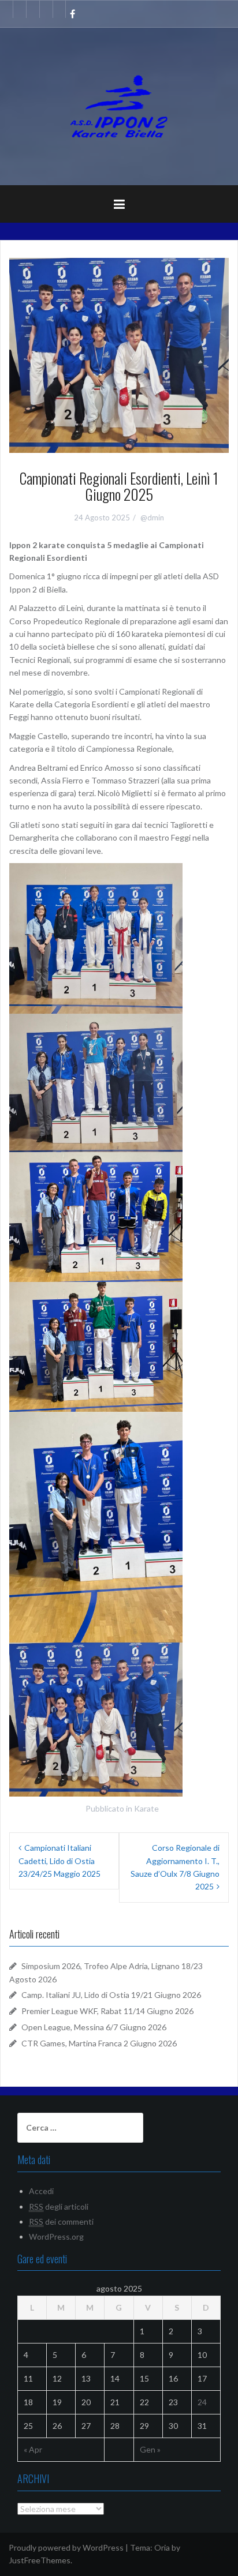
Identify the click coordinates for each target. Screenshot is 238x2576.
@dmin (152, 517)
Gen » (150, 2449)
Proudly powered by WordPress (66, 2547)
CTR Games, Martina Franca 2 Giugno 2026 (99, 2043)
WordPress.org (56, 2236)
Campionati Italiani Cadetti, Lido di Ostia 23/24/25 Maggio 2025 (59, 1860)
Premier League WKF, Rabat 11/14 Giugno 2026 (107, 2011)
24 (202, 2402)
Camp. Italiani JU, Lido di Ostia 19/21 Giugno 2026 (111, 1995)
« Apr (33, 2449)
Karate (146, 1808)
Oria (162, 2547)
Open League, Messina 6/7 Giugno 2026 (93, 2027)
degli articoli (58, 2206)
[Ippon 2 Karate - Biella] (119, 105)
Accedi (41, 2191)
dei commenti (61, 2221)
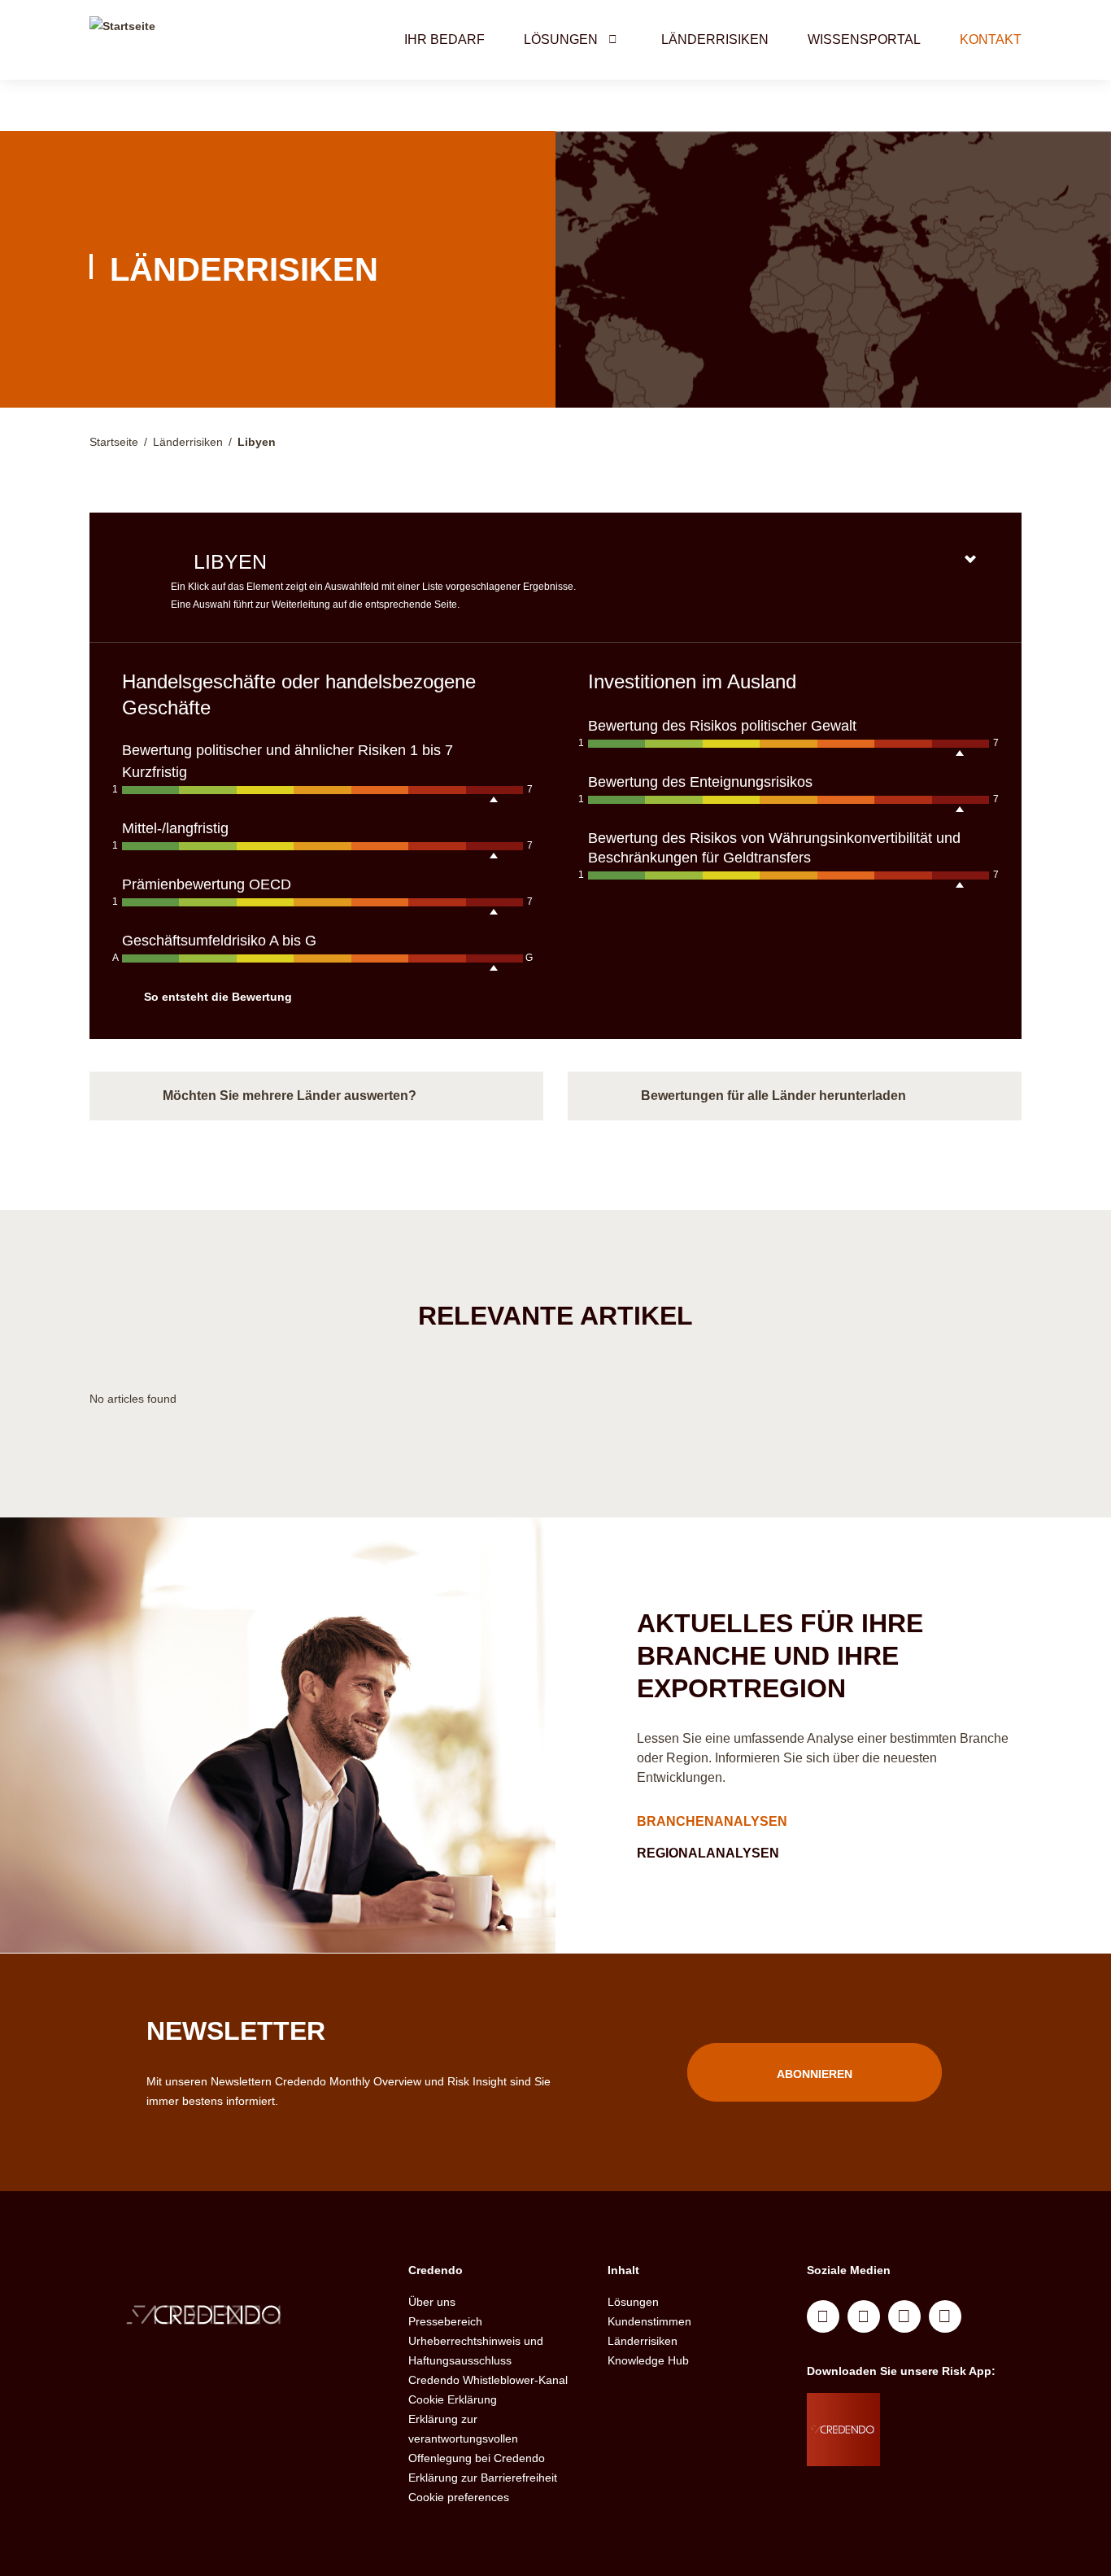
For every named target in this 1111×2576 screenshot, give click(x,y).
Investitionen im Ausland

**Directions**
Please, leaving out all pictures, transcribe exactly the lines above from the one containing "dei commenti (61, 2221)" through the final line, both included.

**Exercise response**
dei commenti (61, 2221)
For every named target in this 1111×2576 screenshot, give click(x,y).
Investitionen im Ausland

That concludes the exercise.